_Fragmento del documento_.
....................

Baldomero Sanín Cano apunta en su breve nota a dos de los aspectos ya señalados, y abre otra perspectiva de análisis en donde hay aún un terreno inexplorado, el de Tomás Carrasquilla como una especie de condolido testigo de los sufrimientos de una clase, o de una etnia específicas, lo cual lo adelantaría a los escritores tan usuales en aquellas décadas en las que la literatura se convirtió en vehículo oficial para la toma de conciencia. Don Tomás asume en este tipo de obras una abierta vocación de partido, de la cual se podrían poner en evidencia muchas marcas textuales, especialmente en sus novelas Frutos de mi tierra y La Marquesa de Yolombó.


Sin las pretensiones maniqueas presentes en cierto tipo de narradores costumbristas y realistas, la obra de Carrasquilla abunda más bien en personajes luchadores, idealistas, empecinados que defienden un propósito a ultranza, bien sea éste de índole lúdica, política, religiosa, de amor por algo por conseguir o de creencia metafísica. Escasean, aunque los hay, personajes situados en una sola cara del ser humano, digamos, sucesores del repudiado Yago de Shakespeare. Tal vez el farsante Fernando de Orellana de La Marquesa de Yolombó, al que no se le conoce un solo gesto que implique sinceridad, ni una sola emoción verdadera, o la entrometida Quiterita de El padre Casafús, quien hasta el final y pese al cambio de rumbo de su aliado Efrén, intenta dañar la imagen del santo cura acusándolo de rojo y liberal. En el medio, variopintos personajes que se mueven con soltura entre comportamientos que van desde los más absolutos caprichos a posiciones equivocadas que nunca dejan de ser transitorias. La mayoría, y esto es lo que se merece destacar, están del lado del ideal humano de alcanzar un mejor fin en cualquier actividad que emprendan. En todos está, noble o irrisoria, la fidelidad a una idea primaria.


En “Simón el mago”, aquel simpático cuento de reminiscencias que sirvió a Carrasquilla para ingresar a “El Casino Literario”, el selecto grupo de literatos de Medellín, en 1890, un jovencito se da a la delirante empresa de aplicar las ideas que la criada Frutos ha puesto en su cabeza. Con el tono de auto-burla, constante cada vez que los personajes hablan en primera persona en las obras de Carrasquilla, el jovencito Simón da cuenta de todo lo importante que resultaba la tradición oral para ellos. Frutos, que es casi como su madre, pero negra, le ha metido la idea de que se puede llegar a volar, como las brujas. Él, junto a su amigo Pepe, intentan alcanzar altura pero sufren las consecuencias de tan desproporcionada empresa. Al final, se concluye con una frase que perfectamente puede ser aplicada a cada uno de los personajes de Carrasquilla empeñados en diligencias de largo aliento: “―Sí, mi amiguito, todo el que quiere volar, como usted… ¡chupa!” (2008: 49).

....................

_Datos proporcionados_.
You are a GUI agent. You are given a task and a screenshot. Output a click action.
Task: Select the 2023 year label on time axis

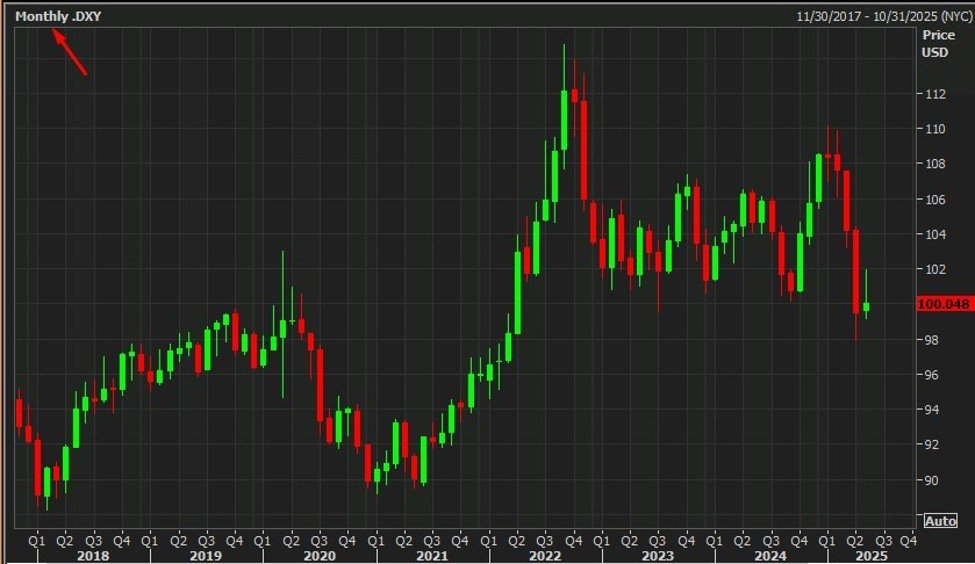coord(658,555)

....................

_Instrucciones y requisitos_. Según el fragmento, ¿en qué año ingresó Carrasquilla a “El Casino Literario” gracias al cuento “Simón el mago”? El material es independiente del fragmento y no guarda relación con él.

_Respuesta_. En 1890.